Minnesota winters are not to be born anymore so my escape for many years has been Palm Springs, CA; it’s consistently warm with tremendous mountain views and a walkable, friendly community. No matter where you go, you are bound to meet either a Canadian or a Minnesotan, probably because of proximity (Canada) and several direct flights (Minnesota).
This year, my last day in PS was on February 1st; my checkout time was 11:00 AM and my flight didn’t leave until 6:30 PM–plenty of time for the Vintage Market.
My favorite thing to do is schmooze with the vendors; it’s amazing what you learn. This year it was textile blocks at Vintage Addictions. Although there were plenty of repurposed vintage auto parts, the textile blocks from India are what attracted me. I had recently read Kate’s blog on Tesselation Printing, so block printing was fresh in my mind.
Steve and Alesia travel the world to find vintage-inspired products. They believe, as I do, the back story is the real beauty behind the artisans and craft items.
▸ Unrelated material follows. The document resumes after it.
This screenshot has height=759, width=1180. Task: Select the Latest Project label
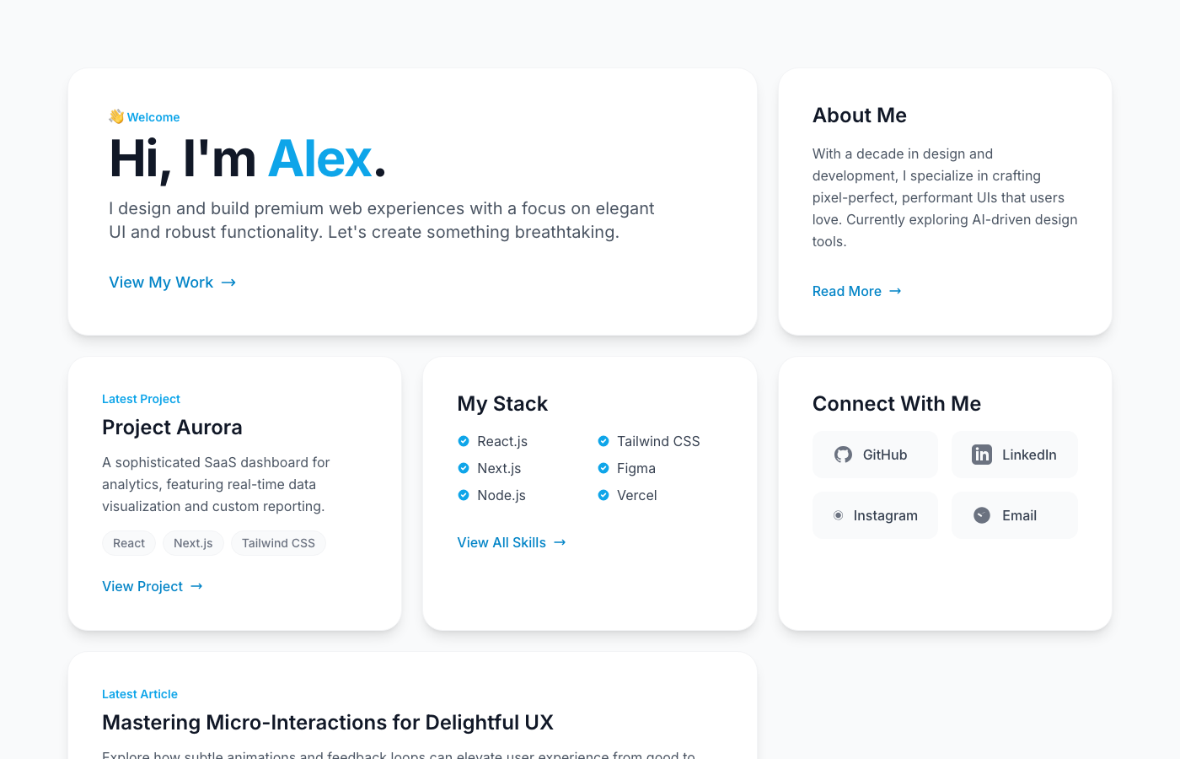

And the textile blocks are true works of art in themselves.
Steve told me the teak blocks are retired designs from India where they saw the ancient, traditional methods practiced. And they were amazed at how fast the craftsmen were in stamping out yards of cloth at a time all the while maintaining the registration marks. They tried the stamping and quickly learned it’s not as easy as it looks.
The work of these skilled crafters would challenge modern day screen printing.
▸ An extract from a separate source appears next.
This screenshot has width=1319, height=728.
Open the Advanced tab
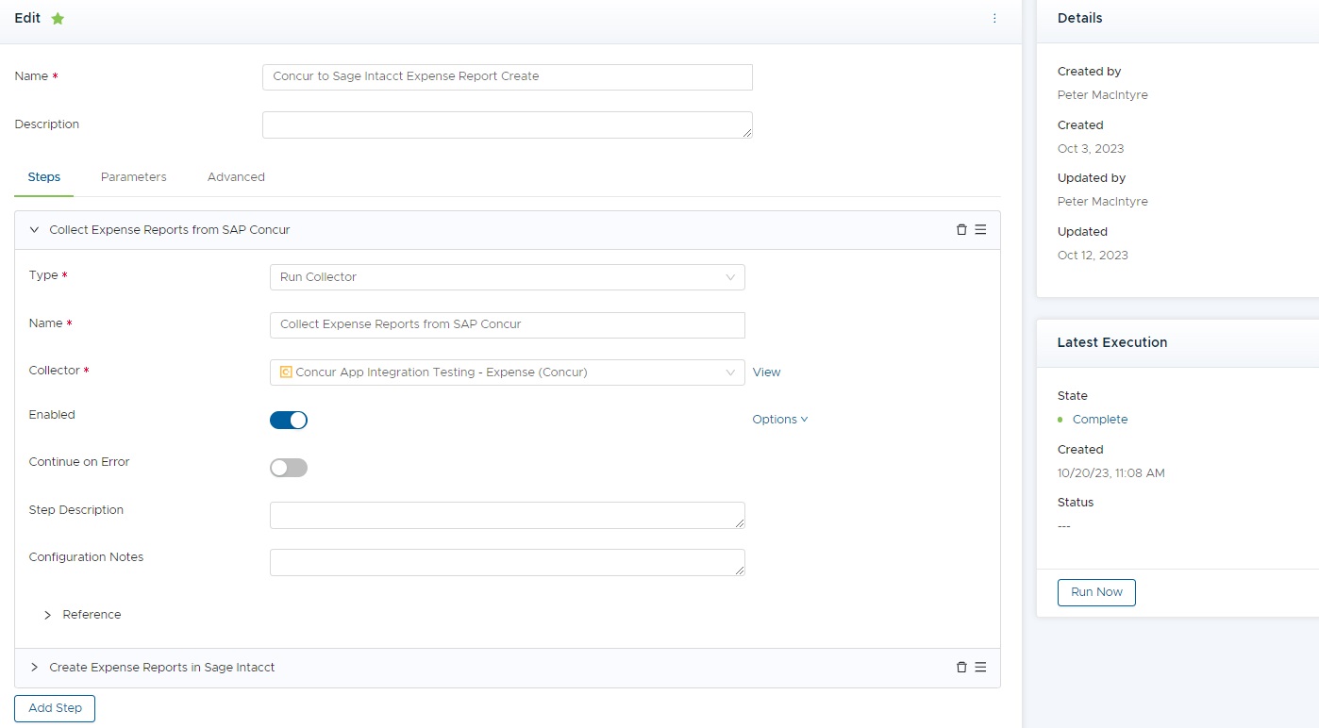[235, 176]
Block printing is a simple process, e.g., children’s potato prints. It was even often a part–a sophisticated part–of college beginning design classes. But the Indian printing is way beyond a potato or linoleum block.
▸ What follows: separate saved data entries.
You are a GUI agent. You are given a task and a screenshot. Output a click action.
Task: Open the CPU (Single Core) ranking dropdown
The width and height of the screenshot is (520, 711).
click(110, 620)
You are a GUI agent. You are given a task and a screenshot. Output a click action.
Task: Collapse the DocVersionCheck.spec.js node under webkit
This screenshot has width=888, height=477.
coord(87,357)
I had to research the art of block printing in India. It is an ancient, tradition and the artists are highly skilled. As with many traditions, the skill is passed down through generations of family.
To get a feel for the art of block printing in India, watch this brief video which takes you through the design and carving of the blocks, to the fabric preparation and the stamping.
For more detailed information about the different types of printing, inks, etc., click here.
With any block printing, it is important to have a smooth, continuous pattern. Each stamp must be accurately placed with the previous stamp(s). Registration marks on the blocks facilitate this process but it is also an acquired skill when stamping yards and yards of fabric where speed is important.
It seems block printing is back in my life; it may be just some thing I appreciate or I may actually make use of the blocks I bought–only two due to luggage space! Or they may be decorative pieces on a bookshelf!
What is your experience with creating your own fabric design?